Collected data
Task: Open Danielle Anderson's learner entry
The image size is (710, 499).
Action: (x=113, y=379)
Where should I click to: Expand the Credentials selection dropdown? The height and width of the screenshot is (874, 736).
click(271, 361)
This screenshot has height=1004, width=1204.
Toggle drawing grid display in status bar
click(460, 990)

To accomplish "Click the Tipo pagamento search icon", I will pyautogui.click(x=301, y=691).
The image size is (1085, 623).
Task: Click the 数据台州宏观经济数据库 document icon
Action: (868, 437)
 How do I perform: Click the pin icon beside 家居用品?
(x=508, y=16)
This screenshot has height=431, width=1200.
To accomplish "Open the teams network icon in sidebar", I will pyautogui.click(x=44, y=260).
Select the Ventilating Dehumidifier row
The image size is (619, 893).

EXERCISE REQUIREMENTS =>
Beginning at the line that holds "Toggle drawing grid display in status bar", write out word for word each line through the end of the records.

SOLUTION TO THE PROBLEM =>
Toggle drawing grid display in status bar
click(460, 990)

To accomplish "Click the Tipo pagamento search icon", I will pyautogui.click(x=301, y=691).
The image size is (1085, 623).
Task: Click the 数据台州宏观经济数据库 document icon
Action: (868, 437)
 How do I perform: Click the pin icon beside 家居用品?
(x=508, y=16)
This screenshot has height=431, width=1200.
To accomplish "Open the teams network icon in sidebar", I will pyautogui.click(x=44, y=260).
Select the Ventilating Dehumidifier row
The image size is (619, 893).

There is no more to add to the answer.